Des soldats srilankais se sont fait une place non loin de la fontaine d’eau, en face du grand immeuble non entretenu qui héberge le CFEF à Martissant, entre l’église Sainte-Bernadette et l’école nationale de Martissant. « On a dû faire appel à ces soldats pour assurer la sécurité, suite à plusieurs actes de banditisme survenus dans les parages », rapporte un étudiant en deuxième année requérant l’anonymat.
 
Depuis le séisme de janvier 2010, le CFEF partage sa cour avec un camp d’hébergement de plusieurs dizaines de tentes. « La présence de ces gens constitue un handicap majeur à la bonne marche de notre école qui, depuis janvier 2010, fonctionne au ralenti », se plaint un autre élève, dénonçant le mauvais comportement des réfugiés. « Dans ces tentes, poursuit-il, il y a toutes sortes d’individus.
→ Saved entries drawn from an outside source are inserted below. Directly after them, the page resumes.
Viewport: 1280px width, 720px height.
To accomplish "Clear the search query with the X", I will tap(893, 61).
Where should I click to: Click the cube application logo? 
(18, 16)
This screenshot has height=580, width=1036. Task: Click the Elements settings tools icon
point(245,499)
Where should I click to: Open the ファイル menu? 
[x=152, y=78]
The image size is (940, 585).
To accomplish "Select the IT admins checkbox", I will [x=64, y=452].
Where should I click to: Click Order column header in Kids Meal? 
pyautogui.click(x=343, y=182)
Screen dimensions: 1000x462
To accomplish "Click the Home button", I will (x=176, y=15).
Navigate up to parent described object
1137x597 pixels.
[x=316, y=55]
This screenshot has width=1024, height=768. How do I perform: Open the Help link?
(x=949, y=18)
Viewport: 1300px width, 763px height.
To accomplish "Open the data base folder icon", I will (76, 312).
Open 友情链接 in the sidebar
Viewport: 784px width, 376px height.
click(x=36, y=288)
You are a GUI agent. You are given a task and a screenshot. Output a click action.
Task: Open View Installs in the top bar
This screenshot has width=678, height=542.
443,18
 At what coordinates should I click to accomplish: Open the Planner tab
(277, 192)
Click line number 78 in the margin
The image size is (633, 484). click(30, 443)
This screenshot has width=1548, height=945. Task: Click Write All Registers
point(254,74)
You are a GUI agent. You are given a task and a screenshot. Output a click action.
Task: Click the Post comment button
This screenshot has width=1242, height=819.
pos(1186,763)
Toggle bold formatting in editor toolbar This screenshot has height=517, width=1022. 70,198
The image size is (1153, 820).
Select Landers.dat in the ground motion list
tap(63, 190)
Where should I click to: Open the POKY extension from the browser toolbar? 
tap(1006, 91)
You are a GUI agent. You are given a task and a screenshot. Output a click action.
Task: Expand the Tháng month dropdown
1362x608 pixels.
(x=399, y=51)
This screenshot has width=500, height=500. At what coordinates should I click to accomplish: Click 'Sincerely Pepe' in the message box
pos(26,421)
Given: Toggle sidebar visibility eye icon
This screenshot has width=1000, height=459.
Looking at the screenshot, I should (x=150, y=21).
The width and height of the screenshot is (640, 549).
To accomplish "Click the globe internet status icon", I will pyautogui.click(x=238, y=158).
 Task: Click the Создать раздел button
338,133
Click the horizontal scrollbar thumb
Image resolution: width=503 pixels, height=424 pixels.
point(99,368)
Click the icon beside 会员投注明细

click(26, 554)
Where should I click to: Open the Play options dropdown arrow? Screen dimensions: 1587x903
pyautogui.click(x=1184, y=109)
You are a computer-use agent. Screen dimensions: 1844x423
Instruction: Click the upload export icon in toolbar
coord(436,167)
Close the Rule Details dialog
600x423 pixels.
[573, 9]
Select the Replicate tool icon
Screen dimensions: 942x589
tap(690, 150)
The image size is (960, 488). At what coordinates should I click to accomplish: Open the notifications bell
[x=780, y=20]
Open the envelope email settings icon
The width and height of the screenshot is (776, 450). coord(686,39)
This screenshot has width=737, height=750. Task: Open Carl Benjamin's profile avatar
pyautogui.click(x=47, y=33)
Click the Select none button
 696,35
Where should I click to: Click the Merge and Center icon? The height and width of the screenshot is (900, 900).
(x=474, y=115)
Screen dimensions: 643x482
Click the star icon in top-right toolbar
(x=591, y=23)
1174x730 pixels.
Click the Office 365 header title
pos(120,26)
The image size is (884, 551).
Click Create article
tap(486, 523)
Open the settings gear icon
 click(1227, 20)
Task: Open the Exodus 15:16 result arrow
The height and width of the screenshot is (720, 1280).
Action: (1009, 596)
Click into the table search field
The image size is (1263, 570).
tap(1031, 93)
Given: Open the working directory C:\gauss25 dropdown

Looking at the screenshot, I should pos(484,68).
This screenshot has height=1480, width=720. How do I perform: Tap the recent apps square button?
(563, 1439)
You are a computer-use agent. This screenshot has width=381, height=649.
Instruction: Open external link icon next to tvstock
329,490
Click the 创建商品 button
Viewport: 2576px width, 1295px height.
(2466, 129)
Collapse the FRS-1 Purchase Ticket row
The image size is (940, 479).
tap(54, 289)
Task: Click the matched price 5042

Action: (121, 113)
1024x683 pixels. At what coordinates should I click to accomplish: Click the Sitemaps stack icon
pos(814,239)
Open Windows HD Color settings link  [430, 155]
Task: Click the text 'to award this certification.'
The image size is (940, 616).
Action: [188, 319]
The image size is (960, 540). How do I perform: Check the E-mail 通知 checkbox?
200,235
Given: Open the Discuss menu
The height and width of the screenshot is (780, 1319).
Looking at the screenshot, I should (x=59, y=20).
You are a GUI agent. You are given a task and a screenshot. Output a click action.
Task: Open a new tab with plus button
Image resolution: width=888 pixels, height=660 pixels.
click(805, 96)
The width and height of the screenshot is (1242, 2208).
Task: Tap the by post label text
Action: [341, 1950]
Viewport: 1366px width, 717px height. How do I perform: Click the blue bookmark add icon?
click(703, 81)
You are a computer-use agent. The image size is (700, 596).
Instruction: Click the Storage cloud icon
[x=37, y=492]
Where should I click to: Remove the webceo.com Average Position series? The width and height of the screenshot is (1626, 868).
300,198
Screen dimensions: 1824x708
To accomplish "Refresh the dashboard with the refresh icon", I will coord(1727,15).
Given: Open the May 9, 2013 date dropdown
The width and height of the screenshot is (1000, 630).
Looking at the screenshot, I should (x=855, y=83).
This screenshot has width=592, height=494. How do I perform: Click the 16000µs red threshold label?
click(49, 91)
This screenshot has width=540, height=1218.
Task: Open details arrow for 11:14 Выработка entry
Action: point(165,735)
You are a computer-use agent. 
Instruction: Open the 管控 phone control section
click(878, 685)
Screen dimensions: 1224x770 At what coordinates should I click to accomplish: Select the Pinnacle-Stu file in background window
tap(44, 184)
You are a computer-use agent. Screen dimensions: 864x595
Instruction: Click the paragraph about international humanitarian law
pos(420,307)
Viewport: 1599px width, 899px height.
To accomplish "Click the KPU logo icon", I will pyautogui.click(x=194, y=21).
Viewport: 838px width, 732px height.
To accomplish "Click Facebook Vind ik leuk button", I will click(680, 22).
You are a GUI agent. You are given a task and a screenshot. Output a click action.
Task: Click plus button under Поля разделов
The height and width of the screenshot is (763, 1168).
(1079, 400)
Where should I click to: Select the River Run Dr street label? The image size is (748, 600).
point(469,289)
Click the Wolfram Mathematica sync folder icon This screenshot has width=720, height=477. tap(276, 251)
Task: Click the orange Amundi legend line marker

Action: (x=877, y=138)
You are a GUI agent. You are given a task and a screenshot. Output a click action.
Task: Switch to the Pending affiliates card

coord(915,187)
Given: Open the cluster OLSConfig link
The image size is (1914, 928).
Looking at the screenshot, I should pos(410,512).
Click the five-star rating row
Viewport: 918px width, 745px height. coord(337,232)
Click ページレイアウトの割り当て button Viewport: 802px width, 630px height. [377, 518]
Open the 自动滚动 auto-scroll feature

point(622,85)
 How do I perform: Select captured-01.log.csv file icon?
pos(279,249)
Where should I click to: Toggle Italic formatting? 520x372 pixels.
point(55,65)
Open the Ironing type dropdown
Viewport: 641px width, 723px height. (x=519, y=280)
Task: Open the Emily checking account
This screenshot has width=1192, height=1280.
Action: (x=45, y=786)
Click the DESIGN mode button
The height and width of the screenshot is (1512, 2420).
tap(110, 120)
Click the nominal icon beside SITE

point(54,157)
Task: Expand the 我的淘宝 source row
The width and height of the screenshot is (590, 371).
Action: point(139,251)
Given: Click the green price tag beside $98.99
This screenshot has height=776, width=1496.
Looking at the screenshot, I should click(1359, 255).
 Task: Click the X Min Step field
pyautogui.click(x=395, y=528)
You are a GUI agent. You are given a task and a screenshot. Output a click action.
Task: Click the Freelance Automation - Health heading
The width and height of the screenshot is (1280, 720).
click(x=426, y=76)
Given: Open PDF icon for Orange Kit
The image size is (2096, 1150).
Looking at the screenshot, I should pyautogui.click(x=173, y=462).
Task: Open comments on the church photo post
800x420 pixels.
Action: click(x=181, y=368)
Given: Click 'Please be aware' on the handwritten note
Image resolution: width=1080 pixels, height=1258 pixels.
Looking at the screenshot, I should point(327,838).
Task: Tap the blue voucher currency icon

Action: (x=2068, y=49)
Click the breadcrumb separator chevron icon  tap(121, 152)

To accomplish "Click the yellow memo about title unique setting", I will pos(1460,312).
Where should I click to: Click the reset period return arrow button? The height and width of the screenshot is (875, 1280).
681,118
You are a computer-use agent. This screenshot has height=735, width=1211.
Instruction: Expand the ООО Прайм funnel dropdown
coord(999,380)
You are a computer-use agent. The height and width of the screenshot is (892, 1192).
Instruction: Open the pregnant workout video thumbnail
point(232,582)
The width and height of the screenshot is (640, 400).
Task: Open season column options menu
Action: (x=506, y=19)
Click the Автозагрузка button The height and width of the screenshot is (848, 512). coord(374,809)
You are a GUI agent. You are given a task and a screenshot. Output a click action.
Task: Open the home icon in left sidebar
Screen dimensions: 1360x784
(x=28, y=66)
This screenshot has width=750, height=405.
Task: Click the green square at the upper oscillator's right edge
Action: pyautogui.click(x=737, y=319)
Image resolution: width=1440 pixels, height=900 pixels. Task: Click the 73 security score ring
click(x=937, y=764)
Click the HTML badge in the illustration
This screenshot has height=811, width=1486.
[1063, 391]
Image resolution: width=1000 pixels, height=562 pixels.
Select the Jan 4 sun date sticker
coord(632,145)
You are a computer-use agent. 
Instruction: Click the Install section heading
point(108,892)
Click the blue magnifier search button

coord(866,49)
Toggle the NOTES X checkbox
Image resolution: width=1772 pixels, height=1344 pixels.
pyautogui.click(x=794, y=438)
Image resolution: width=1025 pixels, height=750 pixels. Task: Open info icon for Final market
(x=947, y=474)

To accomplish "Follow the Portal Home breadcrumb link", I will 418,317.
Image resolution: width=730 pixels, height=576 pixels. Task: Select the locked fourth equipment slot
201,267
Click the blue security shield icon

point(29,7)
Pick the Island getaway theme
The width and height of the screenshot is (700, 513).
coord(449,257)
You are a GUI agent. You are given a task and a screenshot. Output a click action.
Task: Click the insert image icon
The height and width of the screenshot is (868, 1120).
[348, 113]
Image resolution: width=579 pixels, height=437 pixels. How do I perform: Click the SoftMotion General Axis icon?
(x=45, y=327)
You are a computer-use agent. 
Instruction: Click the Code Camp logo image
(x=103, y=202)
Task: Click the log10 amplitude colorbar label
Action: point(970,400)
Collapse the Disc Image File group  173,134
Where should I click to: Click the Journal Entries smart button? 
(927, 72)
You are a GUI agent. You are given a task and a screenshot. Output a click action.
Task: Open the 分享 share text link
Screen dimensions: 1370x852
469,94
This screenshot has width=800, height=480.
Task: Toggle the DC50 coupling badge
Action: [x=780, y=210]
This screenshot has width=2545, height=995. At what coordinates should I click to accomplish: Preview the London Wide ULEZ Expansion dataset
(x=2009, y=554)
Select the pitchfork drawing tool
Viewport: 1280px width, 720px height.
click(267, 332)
Ils fument de la drogue, salissent nos locaux, volent notre matériel et se promènent n’importe où, n’importe comment ».
 
Le plus grand rêve des étudiants du CFEF est de voir partir les refugiés de leur espace. Cependant, il leur semble que cela ne se réalisera pas bientôt, car, jusque-là, aucune décision relative à cette évacuation n’a été prise par les autorités concernées. Outre la cohabitation avec des réfugiés, les étudiants font aussi face à des difficultés liées au manque de matériel et à la formation insuffisante. « Il n’y a pas assez d’ouvrages dans la bibliothèque ni d’ordinateurs dans la salle d’informatique », déplore un autre étudiant en troisième année.
 
En dépit de tout, ces apprenants reconnaissent avoir de bons professeurs et un programme presque équivalent à celui des étudiants des sciences de l’éducation. « Mais après nos études ici qui durent trois ans, nous sommes sans statut et n’avons pas la garantie de trouver un emploi. De plus, on ne nous décerne qu’un certificat, alors que notre niveau mérite au moins un diplôme ».
 
Les responsables de l’établissement ne souhaitent faire aucun commentaire sur les conditions d’apprentissage au sein de l’école ni les revendications des étudiants.
 
Le CFEF a été créé pour pallier les problèmes de base de l’éducation en Haïti et pour servir l’Etat, selon ces jeunes en formation, qui regrettent que la plupart des cadres formés à ce centre, s’ils ne sont pas complètement au chômage, travaillent dans des écoles privées. Lors de sa création en 1999, il était question de construire, au fur et à mesure, une annexe dans chaque département. Ce qui n’a jamais été fait.
 
Pour faire passer leurs revendications, plusieurs mouvements de protestation (marche pacifique, arrêt des cours) ont déjà été organisés par les étudiants, il y a environ un mois. « Les responsables du MENFP ont promis de nous rencontrer, mais à chaque fois ils reportent le rendez-vous », dénoncent en choeur un groupe d’étudiants visiblement en colère, qui menacent de reprendre les mouvements de protestation si aucune décision n’est prise dans un bref délai. Ils en ont profité pour exprimer leur mécontentement par rapport à leur « exclusion » au sous-programme d’enquête du programme de scolarisation gratuite de la présidence. « Ils cherchent à anéantir l’unique centre de formation pour l’école fondamentale de l’Etat; c’est une honte », estiment-ils.
 
Au moment où la présidence prône la scolarisation universelle, gratuite et obligatoire, ces futurs enseignants se demandent si une éducation de qualité est possible sans une formation adéquate des maîtres, tout en appelant la MENFP à réviser sa façon de les traiter.